YOUR ASSIGNMENT:
The lines to retype are the one with "You are a computer-use agent. Screen" and all that follow it to the end of the entries below; copy them exactly and nothing else.

Dataset excerpts

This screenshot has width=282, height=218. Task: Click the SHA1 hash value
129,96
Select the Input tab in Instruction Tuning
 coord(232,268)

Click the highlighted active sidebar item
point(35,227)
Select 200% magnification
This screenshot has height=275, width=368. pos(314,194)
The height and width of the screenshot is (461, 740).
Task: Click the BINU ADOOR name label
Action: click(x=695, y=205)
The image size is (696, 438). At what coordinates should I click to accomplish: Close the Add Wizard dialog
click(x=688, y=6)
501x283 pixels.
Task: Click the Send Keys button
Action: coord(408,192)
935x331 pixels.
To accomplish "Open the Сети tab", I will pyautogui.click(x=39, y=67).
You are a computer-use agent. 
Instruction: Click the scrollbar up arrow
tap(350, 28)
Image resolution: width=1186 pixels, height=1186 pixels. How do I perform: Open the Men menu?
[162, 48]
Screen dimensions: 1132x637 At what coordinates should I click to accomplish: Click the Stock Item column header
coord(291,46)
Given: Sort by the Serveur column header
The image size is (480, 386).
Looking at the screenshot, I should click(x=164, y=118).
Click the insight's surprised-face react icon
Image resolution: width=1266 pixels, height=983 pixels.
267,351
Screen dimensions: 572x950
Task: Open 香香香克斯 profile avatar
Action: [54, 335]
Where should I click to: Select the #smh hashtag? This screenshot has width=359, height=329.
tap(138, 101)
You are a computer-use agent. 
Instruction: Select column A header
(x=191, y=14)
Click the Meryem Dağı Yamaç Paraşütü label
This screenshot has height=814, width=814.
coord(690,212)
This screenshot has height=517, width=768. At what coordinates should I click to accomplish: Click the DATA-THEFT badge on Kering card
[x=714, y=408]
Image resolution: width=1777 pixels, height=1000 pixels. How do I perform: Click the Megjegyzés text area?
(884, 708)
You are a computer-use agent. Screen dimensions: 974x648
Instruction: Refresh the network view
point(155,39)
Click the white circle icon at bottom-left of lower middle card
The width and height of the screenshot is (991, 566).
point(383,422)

ANSWER BOX:
You are a computer-use agent. Screen dimensions: 974x648
Instruction: Refresh the network view
point(155,39)
Click the white circle icon at bottom-left of lower middle card
The width and height of the screenshot is (991, 566).
point(383,422)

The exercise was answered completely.